Mireille dans "Oui,je crois" (p. 287) :
"Le gala de Paris brûle-t-il ? est l'une de ces soirées dont Paris et Georges Cravenne ont le secret. C'est mon premier gala parisien comme spectatrice et ma première robe de gala, toute blanche, longue, recouverte d'un grand manteau de velours bleu [...]
Nicole Stark m'emmène me refaire une beauté avant de gagner la table de Robert Laffont, éditeur du livre de Lapièrre et Collins, dans la salle du souper.
A peine assise, une silhouette, là-bas, sur le blanc du drapeau : celle d'Yves Montant.
Sa voix se fait tendre , émouvante, dans une des plus belles chansons que je connaisse. Le chant des partisans. [...]

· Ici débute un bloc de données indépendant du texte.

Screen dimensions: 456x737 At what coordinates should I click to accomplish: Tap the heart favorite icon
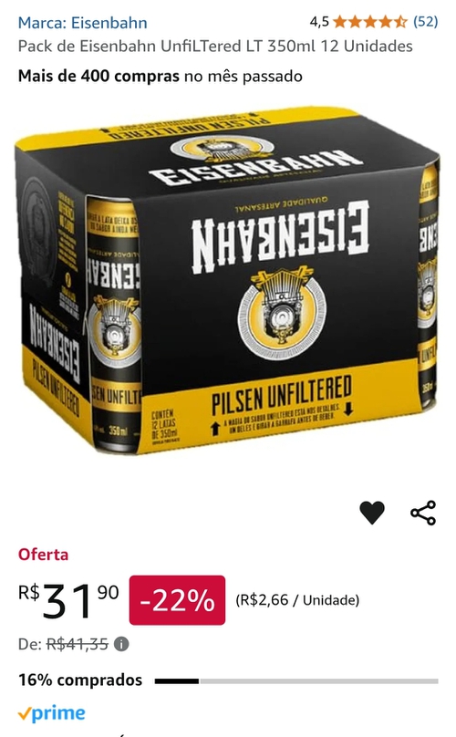point(372,513)
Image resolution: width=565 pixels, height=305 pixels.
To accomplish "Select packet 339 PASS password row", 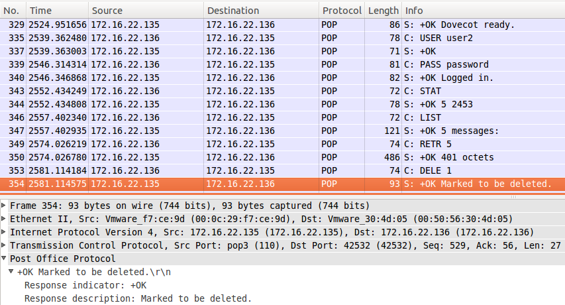I will [282, 64].
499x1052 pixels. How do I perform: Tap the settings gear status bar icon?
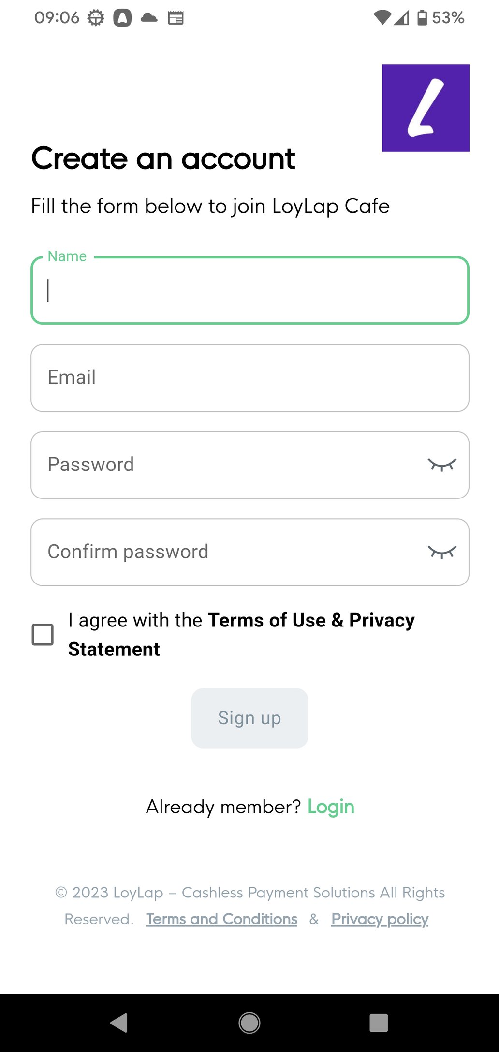tap(96, 18)
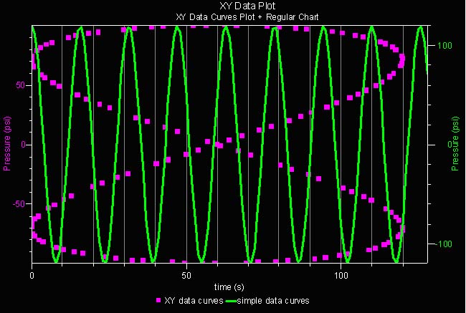
Task: Click the magenta square legend marker
Action: [x=158, y=301]
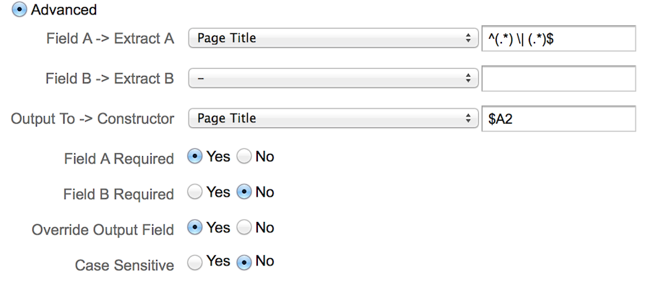Open the Output To Page Title dropdown
650x282 pixels.
click(x=333, y=119)
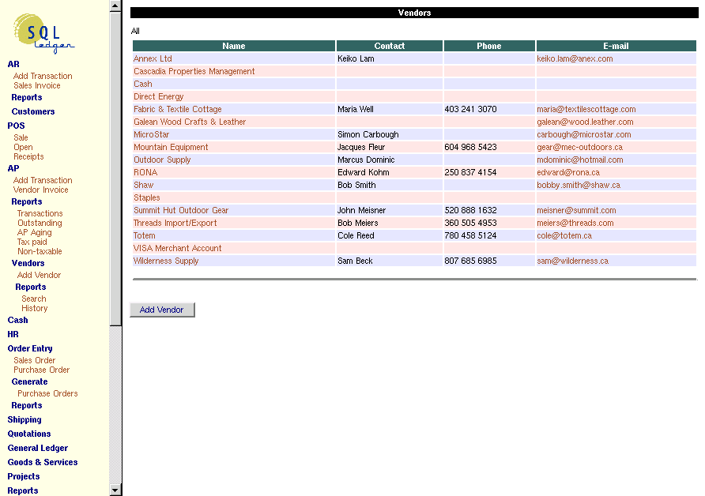Open Sales Invoice entry
Viewport: 705px width, 496px height.
tap(36, 85)
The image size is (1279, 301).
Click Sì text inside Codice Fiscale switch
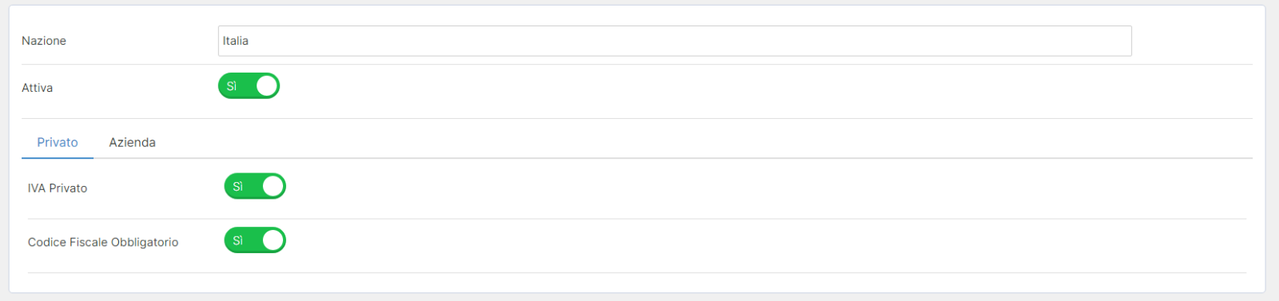[x=238, y=240]
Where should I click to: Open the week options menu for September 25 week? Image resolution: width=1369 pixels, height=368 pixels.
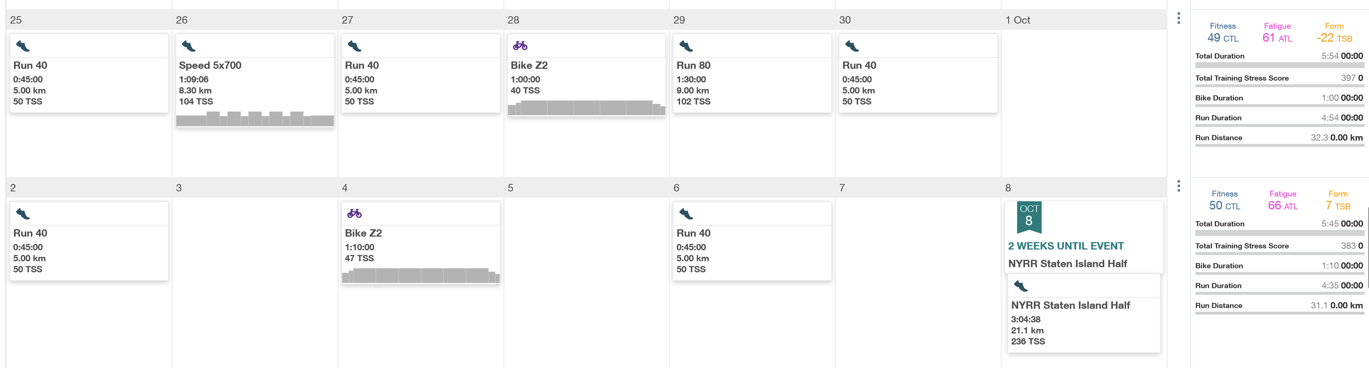pos(1179,19)
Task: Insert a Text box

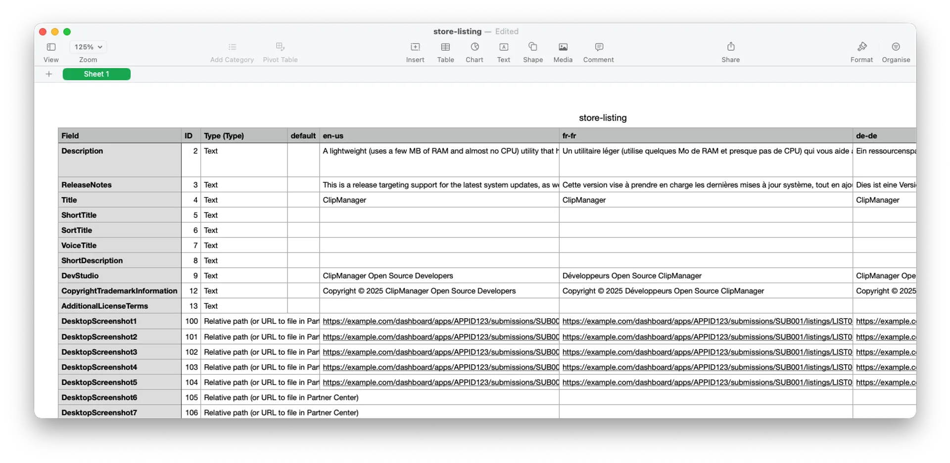Action: [x=503, y=47]
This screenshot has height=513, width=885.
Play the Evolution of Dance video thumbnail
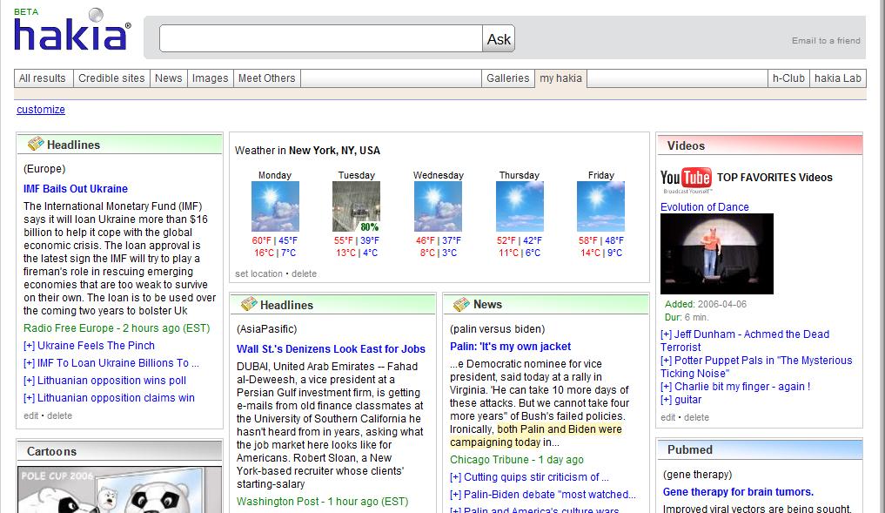716,253
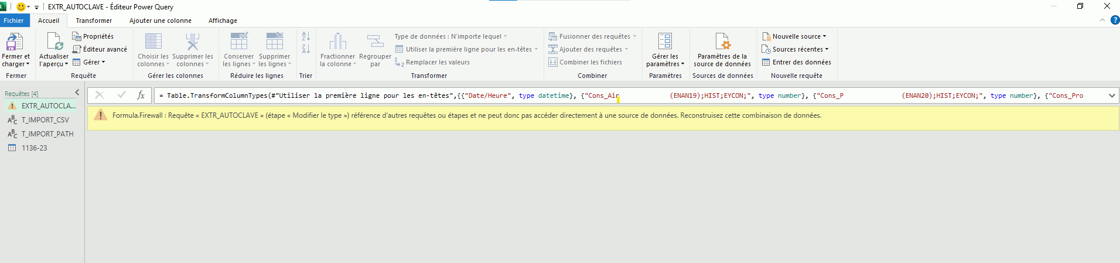This screenshot has height=263, width=1120.
Task: Collapse the Requêtes pane
Action: point(77,93)
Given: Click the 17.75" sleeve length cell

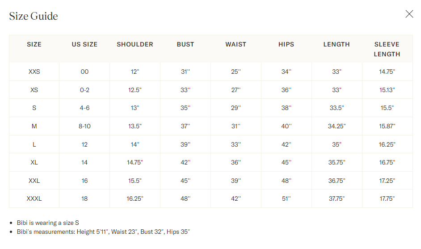Looking at the screenshot, I should point(387,199).
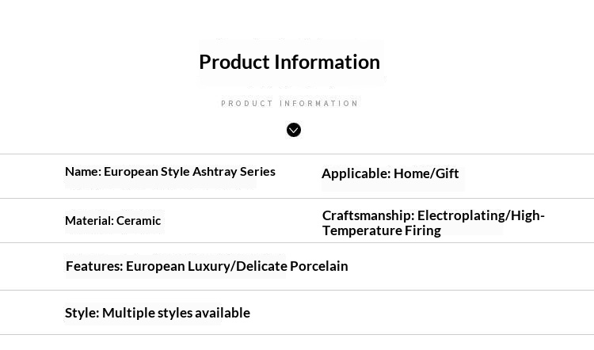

L'apothéose est un feu d'artifice. Tante Irène est émerveillée. Et ce sont les sourires, les embrassades, les "Comme vous êtes belle !", les compliments, les félicitations...
"Tu as une vie de rêve, me dit-elle. Tu le sais ?"
Oui, bien sûr. Et, pourtant, il me manque quelque chose, un tout petit quelque chose qui me pince au coeur : je n'ai pas chanté ce soir.
Paris brûle-t-il ? [Is Paris Burning ?] (1966)
Réalisation René Clément
Musique : Maurice Jarre
Mireille ne chantera pas ce soir-là (voir "Oui, je crois", J. Cartier). Yves Montant interprétera quant à lui le fameux "Chant des Partisans".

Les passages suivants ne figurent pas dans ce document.